The higher level plans usually have more features and are for larger enterprises.
For example, CustomerSuccessBox has 3 different plans.
Assume that your customer is on the basic plan. After a few months you launch a feature that is going to help your customers achieve their goals by putting in much lesser efforts.
If you can convince your customer of the value that the higher level plan is going to provide to them, Congratulations! You have just increased the MRR and LTV of the customer without increasing the CAC.
Upsells are not as easy as it seems.They don’t happen by chance but have to be engineered. You need to convince the customer of the disproportionate value that the more expensive plan will provide.
Upselling strategies like including upselling plans are required to upsell to the right customers at the right time.
We recorded a video with our Founder & CEO, Puneet Kataria that discusses the different ways you can upsell:
3. Cross selling
Cross selling is basically selling complementary products that help customers get more out of the product.
To cross sell you need to have deeper insights into your customers’ problems to actually understand what other corresponding problems can be solved.
The important thing is that those problems should be common for several customer segments and should be within the vision of your company. A customer success platform should not build a CRM solution even if there is a lot of demand because that is not their core competency.
The best example of this is Twilio which sells several complementary products which can be subscribed to as per the requirements of different companies.
Twilio is a cloud communications platform and they have different plans for Voice, SMS, Email, Whatsapp, Chat, Video, etc. Depending on what type of communication the company wants to use, they can subscribe to that specific plan.
These are the 3 main ways that you can achieve negative churn. But don’t try to do all the 3 ways at once as that would mess up the product and can confuse the potential customers.
Start with one way depending on what your product is and at which stage the company is. Once you nail one way then move to the next way.
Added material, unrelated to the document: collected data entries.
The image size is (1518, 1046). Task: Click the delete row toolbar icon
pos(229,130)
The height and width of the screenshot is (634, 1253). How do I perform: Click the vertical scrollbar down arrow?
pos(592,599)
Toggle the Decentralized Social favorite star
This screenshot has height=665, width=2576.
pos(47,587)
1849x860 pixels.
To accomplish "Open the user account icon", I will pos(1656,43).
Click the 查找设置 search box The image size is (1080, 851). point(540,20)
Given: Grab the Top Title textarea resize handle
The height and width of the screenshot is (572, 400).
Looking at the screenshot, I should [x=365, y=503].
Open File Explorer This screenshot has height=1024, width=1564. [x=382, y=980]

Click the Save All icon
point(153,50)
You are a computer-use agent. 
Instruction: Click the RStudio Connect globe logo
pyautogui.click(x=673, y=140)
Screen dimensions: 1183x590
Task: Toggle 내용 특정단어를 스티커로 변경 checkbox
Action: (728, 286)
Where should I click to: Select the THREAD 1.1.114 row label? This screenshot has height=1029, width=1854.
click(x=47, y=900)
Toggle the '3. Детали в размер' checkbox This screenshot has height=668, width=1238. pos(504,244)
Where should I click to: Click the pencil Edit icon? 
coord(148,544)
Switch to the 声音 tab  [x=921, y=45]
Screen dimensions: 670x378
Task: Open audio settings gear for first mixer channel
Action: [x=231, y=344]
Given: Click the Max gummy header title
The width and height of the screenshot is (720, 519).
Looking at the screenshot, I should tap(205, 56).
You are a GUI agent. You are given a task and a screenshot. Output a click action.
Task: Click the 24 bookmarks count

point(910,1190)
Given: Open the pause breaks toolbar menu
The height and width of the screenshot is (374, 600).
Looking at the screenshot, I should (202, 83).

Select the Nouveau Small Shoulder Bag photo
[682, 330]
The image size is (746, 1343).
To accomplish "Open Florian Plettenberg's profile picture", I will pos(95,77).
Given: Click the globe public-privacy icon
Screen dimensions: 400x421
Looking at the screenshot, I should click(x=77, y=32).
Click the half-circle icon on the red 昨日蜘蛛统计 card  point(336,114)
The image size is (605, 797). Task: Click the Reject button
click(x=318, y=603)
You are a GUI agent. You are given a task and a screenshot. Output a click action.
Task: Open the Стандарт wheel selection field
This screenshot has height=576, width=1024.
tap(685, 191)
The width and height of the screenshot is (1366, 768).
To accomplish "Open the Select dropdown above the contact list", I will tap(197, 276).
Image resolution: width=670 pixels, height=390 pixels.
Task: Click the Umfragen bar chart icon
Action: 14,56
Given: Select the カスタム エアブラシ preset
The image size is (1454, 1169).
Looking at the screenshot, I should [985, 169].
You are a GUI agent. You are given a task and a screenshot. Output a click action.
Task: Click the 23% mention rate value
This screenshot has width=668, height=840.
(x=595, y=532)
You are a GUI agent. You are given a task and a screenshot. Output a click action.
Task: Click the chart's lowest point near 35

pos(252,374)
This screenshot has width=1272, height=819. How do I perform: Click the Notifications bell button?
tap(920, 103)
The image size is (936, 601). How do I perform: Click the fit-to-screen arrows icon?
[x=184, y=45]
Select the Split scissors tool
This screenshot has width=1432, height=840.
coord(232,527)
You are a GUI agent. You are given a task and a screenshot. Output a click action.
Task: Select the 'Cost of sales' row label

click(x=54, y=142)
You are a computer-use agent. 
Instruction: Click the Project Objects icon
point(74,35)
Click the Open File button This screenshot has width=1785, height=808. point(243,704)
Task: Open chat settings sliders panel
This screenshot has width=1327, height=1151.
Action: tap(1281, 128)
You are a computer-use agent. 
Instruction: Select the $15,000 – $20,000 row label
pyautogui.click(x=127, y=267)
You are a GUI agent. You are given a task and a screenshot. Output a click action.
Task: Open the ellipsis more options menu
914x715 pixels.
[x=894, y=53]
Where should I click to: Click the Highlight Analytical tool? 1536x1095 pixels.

This will also give the customers ample way to adjust to your product as everything would not be happening in the same quarter.
Even in the same industry, different companies can use different ways to achieve negative churn. You may have to tweak some of the methods to get optimum results.
Understanding your product deeply and how different customers use it will help you make a better plan to have over 100% MRR retention.
To make sure that you continue to have negative churn year after year, it is important that the product evolves with time and you continuously perfect the above methods.
As a SaaS company, which method would you pursue now?